Exercise goal: Rewrite the part of the data that opens with the line containing "You are a GUI" and closes with the line containing "файлов куки. (564, 2456)", changing "agent" to "assistant" and keeping everything else the same.
***** Provided entries
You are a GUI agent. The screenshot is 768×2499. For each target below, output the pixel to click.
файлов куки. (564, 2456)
**********
***** Provided entries
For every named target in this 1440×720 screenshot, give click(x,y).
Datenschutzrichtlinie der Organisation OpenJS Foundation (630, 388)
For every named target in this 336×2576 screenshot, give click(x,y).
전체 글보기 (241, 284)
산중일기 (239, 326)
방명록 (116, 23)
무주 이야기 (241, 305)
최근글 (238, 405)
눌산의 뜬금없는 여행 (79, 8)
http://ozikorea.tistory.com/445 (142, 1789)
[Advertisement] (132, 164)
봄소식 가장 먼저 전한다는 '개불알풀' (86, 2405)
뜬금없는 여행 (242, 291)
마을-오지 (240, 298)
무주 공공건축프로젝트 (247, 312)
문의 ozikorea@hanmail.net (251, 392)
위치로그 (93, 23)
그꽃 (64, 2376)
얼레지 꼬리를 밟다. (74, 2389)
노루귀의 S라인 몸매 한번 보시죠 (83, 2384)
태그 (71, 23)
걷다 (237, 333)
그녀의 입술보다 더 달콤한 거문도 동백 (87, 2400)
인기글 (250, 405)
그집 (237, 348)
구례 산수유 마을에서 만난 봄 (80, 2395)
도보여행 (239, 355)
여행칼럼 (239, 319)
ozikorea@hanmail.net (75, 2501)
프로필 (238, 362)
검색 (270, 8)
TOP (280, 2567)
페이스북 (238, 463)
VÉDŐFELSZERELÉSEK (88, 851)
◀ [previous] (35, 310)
**********
Response:
You are a GUI assistant. The screenshot is 768×2499. For each target below, output the pixel to click.
файлов куки. (564, 2456)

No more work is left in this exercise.